And another question: if requesting a whole subtree, is it always clear which fields point to the children? E.g. in your "backbone" case, parent as well as children contain CIDs, how to know which ones to traverse?

Stebalien commented 6 years ago

@vmx

I don't understand the "all path terminals" case: Does it mean getting a whole subtree without the leaves?

Sorry, I meant all root nodes addressable by a path in the chosen namespace. For example, in IPFS (the /ipfs) namespace, /ipfs/QmId/path/to/file would address the root block. The actual data blocks wouldn't count as they can't be addressed. The idea is that this would allow one to download a directory tree (plus small files) without downloading the large files.

However, that isn't really a general purpose solution as we'd really like to say "download the directory tree but not the files". Unfortunately, the concept of directories is unixfs specific.

in your "backbone" case, parent as well as children contain CIDs, how to know which ones to traverse?

Given my simplified proposal, you can't. That's why I left that example as an open question. To handle cases like that, we'd need to be able to express path patterns like /path/to/{repeated|alternative}+/child.


@whyrusleeping

For that, we would want to be able to filter the query by CID codec.

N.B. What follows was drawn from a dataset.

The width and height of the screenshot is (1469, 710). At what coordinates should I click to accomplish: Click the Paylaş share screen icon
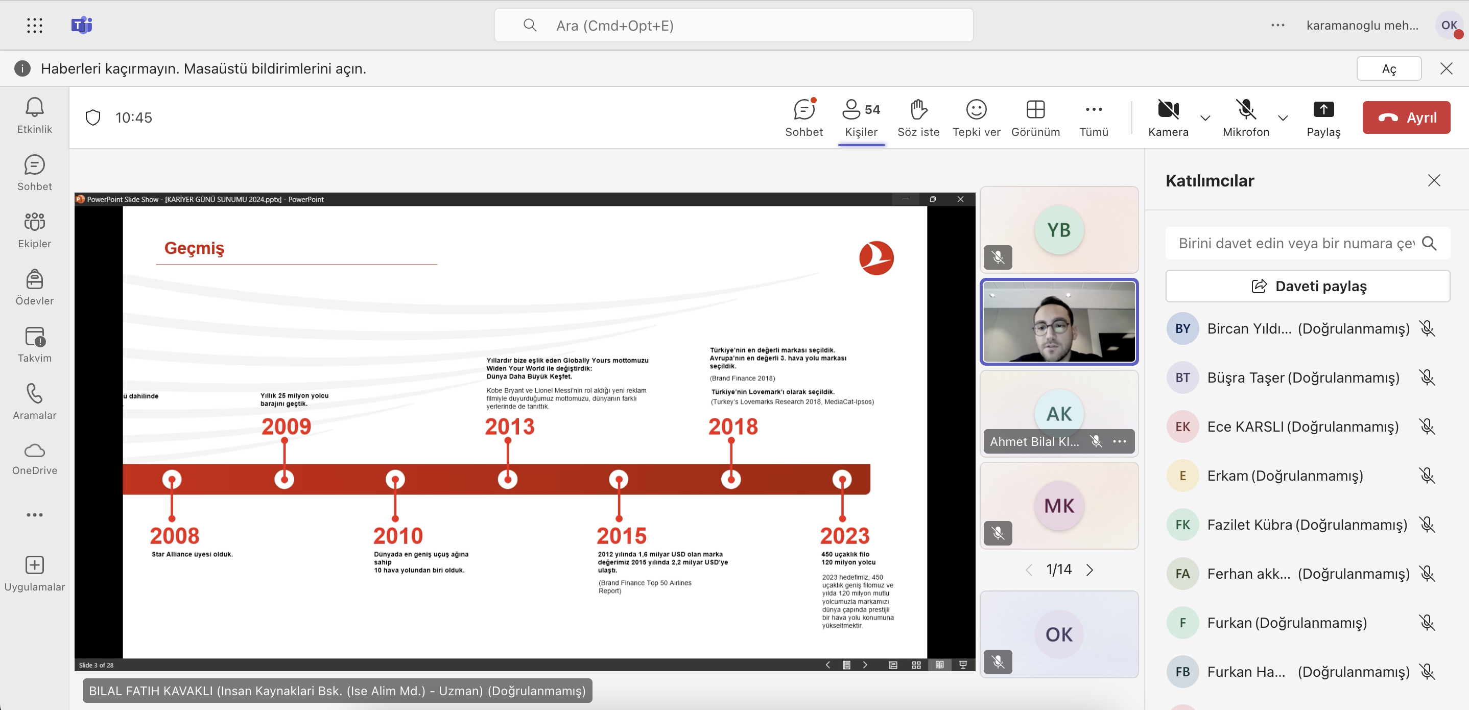tap(1323, 117)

:rage: @whyrusleeping suggesting abuse of IPLD multicodecs, what has the world come to... :sob:


That aside, there's no guarantee the leaf nodes will actually be raw nodes (and, with IPLD datastructures, they often won't). Furthermore, we'd really rather not download any of the internal nodes either, we just want the backbone.

vmx commented 6 years ago

I've put some more thought into the problem of "which link is the one I want to traverse if I want to return a whole subtree". So it might look like this:

type PathQuery struct {
    // includes the namespace (/ipfs)
    Path string
    // The field to traverse if you want a whole subtree.
    // If empty, return just the path nodes
    Follow string 
    // Only used if `Follow` is not empty (default to 0)
    // > 0 means maximum depth
    // < 0 means depth counted from the leaf
    // E.g. -1 would mean the whole subtree without the leaf nodes
    MaxDepth int
}

If the negative MaxDepth isn't needed, it could just be an uint.

whyrusleeping commented 6 years ago

@Stebalien sorry, Should I be less compromising? I just want a thing

Stebalien commented 6 years ago

@whyrusleeping I agree that the way to go forward is to just make a thing and iterate on it. However, I don't want to be a complete hypocrite and do something I tell every IPLD user not to do.

lanzafame commented 6 years ago

Just putting this here as an example where a domain-specific project has taken the idea of XPath and built it out for its own purposes: http://hl7.org/fhirpath/